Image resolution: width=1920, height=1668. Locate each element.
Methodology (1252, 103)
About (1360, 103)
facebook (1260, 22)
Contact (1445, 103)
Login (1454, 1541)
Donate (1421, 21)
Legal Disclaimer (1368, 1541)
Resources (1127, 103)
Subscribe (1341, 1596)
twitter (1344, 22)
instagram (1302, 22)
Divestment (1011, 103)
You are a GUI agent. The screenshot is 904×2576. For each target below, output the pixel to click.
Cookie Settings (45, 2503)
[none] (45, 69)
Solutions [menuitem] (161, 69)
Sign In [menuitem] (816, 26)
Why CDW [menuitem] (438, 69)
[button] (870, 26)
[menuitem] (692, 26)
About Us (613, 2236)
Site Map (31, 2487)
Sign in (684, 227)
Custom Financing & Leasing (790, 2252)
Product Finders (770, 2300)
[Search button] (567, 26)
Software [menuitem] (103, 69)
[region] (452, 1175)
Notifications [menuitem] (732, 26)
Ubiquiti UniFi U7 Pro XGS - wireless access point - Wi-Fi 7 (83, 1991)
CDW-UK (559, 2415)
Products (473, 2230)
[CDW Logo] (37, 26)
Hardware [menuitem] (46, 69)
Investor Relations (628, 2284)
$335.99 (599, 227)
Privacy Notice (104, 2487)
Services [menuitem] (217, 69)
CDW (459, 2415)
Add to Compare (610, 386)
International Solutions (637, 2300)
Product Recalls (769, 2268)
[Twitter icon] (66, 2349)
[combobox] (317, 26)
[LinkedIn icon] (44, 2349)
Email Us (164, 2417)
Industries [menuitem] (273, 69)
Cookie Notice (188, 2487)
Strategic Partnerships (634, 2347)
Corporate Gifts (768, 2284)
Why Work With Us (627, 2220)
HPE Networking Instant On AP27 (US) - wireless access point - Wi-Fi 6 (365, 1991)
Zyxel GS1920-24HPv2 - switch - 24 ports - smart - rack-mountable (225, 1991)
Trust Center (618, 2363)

:::::

Instructions for the task:
Retype the listing exactly.

Expected answer:
Image resolution: width=1920, height=1668. Locate each element.
Methodology (1252, 103)
About (1360, 103)
facebook (1260, 22)
Contact (1445, 103)
Login (1454, 1541)
Donate (1421, 21)
Legal Disclaimer (1368, 1541)
Resources (1127, 103)
Subscribe (1341, 1596)
twitter (1344, 22)
instagram (1302, 22)
Divestment (1011, 103)
You are a GUI agent. The screenshot is 904×2576. For each target below, output the pixel to click.
Cookie Settings (45, 2503)
[none] (45, 69)
Solutions [menuitem] (161, 69)
Sign In [menuitem] (816, 26)
Why CDW [menuitem] (438, 69)
[button] (870, 26)
[menuitem] (692, 26)
About Us (613, 2236)
Site Map (31, 2487)
Sign in (684, 227)
Custom Financing & Leasing (790, 2252)
Product Finders (770, 2300)
[Search button] (567, 26)
Software [menuitem] (103, 69)
[region] (452, 1175)
Notifications [menuitem] (732, 26)
Ubiquiti UniFi U7 Pro XGS - wireless access point - Wi-Fi 7 (83, 1991)
CDW-UK (559, 2415)
Products (473, 2230)
[CDW Logo] (37, 26)
Hardware [menuitem] (46, 69)
Investor Relations (628, 2284)
$335.99 (599, 227)
Privacy Notice (104, 2487)
Services [menuitem] (217, 69)
CDW (459, 2415)
Add to Compare (610, 386)
International Solutions (637, 2300)
Product Recalls (769, 2268)
[Twitter icon] (66, 2349)
[combobox] (317, 26)
[LinkedIn icon] (44, 2349)
Email Us (164, 2417)
Industries [menuitem] (273, 69)
Cookie Notice (188, 2487)
Strategic Partnerships (634, 2347)
Corporate Gifts (768, 2284)
Why Work With Us (627, 2220)
HPE Networking Instant On AP27 (US) - wireless access point - Wi-Fi 6 (365, 1991)
Zyxel GS1920-24HPv2 - switch - 24 ports - smart - rack-mountable (225, 1991)
Trust Center (618, 2363)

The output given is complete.